2. Get the Average Price for that Borough, for the years 1998 and 2018.
4. Calculate the ratio of the Average Price for 1998 divided by the Average Price for 2018.
5. Return that ratio.

Once you've written this function, you ultimately want to use it to iterate through all the unique London_Boroughs and work out the ratio capturing the difference of house prices between 1998 and 2018.

Bear in mind: you don't have to write a function like this if you don't want to. If you can solve the brief otherwise, then great! 

***Hint***: This section should test the skills you acquired in:
- Python Data Science Toolbox - Part One, all modules

In [None]:
# Creat a function to calculate the ratio of house prices that compare 2018 to 1998 house prices
# The function takes distritcs from the London_Districts columns as arguments

def create_price_ratio(arg):
    avg_price_1998 = float(arg['Average_price'][arg['Year']==1998]) #what is this line doing?
    avg_price_2018 = float(arg['Average_price'][arg['Year']==2018])
    ratio = avg_price_2018/avg_price_1998
    return ratio


In [None]:
# Let's test the function passing on the following argument

create_price_ratio(df_yearly_price[df_yearly_price['London_Districts']=='Barking & Dagenham'])

In [None]:
# We want to do the above with all the London Districts, that is calculate the ratio 2018/1998 for each unique district
# Create an empty dict 

Ratio_per_District = {}

In [None]:
# A for loop that will iterate through each of the unique districts of the 'London_Districts' column of the DataFrame df_yearly_price
# .unique() returns unique values in the df

for name in df_yearly_price['London_Districts'].unique():
    
    district = df_yearly_price[df_yearly_price['London_Districts'] == name]
    Ratio_per_District[name] = create_price_ratio(district)
    
print(Ratio_per_District) 

In [None]:
# Make a variable called df_ratios, and assign it the result of calling the DataFrame method on the dictionary final. 
df_ratios = pd.DataFrame(Ratio_per_District, index=[0])

In [None]:
# check the data
df_ratios.head()

In [None]:
# Now we transpose the df_ratios, and reset the index! 
df_ratios_T = df_ratios.T
df_ratios = df_ratios_T.reset_index()
df_ratios.head()

In [None]:
# Rename the 'index' column as 'London_Districts', and the '0' column to '2018'
df_ratios.rename(columns={'index':'London_Districts', 0:'2018'}, inplace=True)
df_ratios.head()

In [None]:
# Sort in descending order and select the top 10 districts
# Make a variable called top10, assign it the result of calling sort_values() on df_ratios. 
top10 = df_ratios.sort_values(by='2018',ascending=False).head(10)
print(top10)


In [None]:
# Finally, it's time to plot the districts that have seen the greatest changes in price
# Make a variable called a bar_graph assign it the result of filtering top10 on 'London_Districts' and '2018'
# then calling plot(), with the parameter kind = 'bar'

bar_graph = top10[['London_Districts','2018']].plot(kind='bar')

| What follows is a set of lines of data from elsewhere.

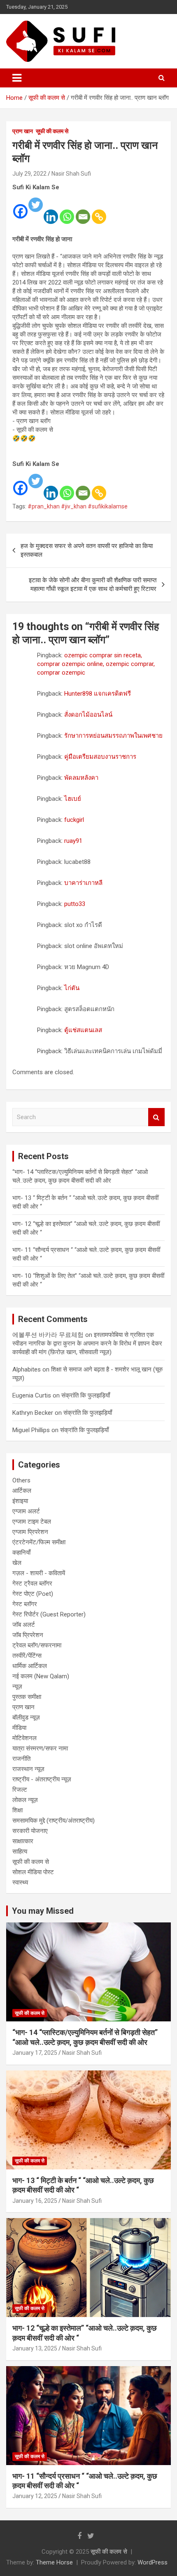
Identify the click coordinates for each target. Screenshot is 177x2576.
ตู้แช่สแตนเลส (83, 1030)
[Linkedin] (51, 211)
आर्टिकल (21, 1490)
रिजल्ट (19, 1789)
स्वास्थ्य (20, 1882)
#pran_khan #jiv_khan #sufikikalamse (78, 506)
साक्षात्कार (22, 1841)
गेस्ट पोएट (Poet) (32, 1593)
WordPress (152, 2562)
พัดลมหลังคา (81, 777)
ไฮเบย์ (72, 798)
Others (21, 1480)
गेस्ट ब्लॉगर (24, 1604)
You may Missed (43, 1911)
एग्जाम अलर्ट (26, 1511)
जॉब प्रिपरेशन (27, 1635)
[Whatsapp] (67, 211)
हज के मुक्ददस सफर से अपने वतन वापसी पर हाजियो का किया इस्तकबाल (87, 550)
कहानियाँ (21, 1552)
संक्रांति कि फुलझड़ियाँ (85, 1395)
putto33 (74, 904)
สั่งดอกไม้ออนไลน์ (88, 714)
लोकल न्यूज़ (25, 1800)
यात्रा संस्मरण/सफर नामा (40, 1748)
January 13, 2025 (34, 2348)
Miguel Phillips (31, 1430)
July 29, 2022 (29, 173)
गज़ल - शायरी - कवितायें (38, 1573)
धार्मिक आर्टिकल (29, 1666)
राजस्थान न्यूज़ (28, 1769)
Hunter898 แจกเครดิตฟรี (97, 693)
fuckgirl (74, 819)
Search (156, 1117)
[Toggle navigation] (17, 77)
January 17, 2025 (34, 2052)
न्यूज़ (17, 1686)
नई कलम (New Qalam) (40, 1676)
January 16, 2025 (34, 2200)
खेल (16, 1563)
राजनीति (21, 1758)
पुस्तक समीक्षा (26, 1697)
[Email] (83, 211)
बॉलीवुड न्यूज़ (26, 1717)
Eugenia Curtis (31, 1395)
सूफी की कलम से (52, 131)
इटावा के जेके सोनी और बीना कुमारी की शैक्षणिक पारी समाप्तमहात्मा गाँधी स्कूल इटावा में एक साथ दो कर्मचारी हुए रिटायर (92, 584)
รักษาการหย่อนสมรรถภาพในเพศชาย (113, 735)
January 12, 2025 (34, 2496)
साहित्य (19, 1851)
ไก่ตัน (71, 988)
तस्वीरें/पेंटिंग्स (27, 1655)
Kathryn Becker (32, 1412)
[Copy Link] (99, 211)
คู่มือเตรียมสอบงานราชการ (100, 756)
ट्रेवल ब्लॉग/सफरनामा (36, 1645)
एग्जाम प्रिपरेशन (30, 1532)
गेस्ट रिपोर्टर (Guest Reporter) (49, 1614)
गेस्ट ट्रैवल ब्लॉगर (32, 1583)
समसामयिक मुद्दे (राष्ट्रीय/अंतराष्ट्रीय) (53, 1820)
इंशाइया (20, 1501)
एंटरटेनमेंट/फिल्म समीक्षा (38, 1542)
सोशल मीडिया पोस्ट (33, 1872)
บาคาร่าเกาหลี (83, 883)
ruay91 (73, 841)
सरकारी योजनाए (30, 1831)
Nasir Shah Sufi (71, 173)
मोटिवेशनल (24, 1738)
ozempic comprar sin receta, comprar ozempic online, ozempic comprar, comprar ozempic (96, 664)
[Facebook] (20, 206)
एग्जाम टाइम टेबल (31, 1521)
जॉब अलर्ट (23, 1624)
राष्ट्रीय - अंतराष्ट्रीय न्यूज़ (41, 1779)
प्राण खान (22, 131)
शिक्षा (17, 1810)
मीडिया (19, 1727)
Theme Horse (54, 2562)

bar_graph.set_xticklabels(top10.London_Districts)

### 4. Conclusion

The housing price in London districts increased at least four times over the last 20 years. In Hackney, the most expensive district in London as of 2018, the average house price increased 6.2 times compared to the 1998 house market. To buy a house in one of the top 10 most expensive districts in London today means paying on average 5 times what that same house cost 20 years ago.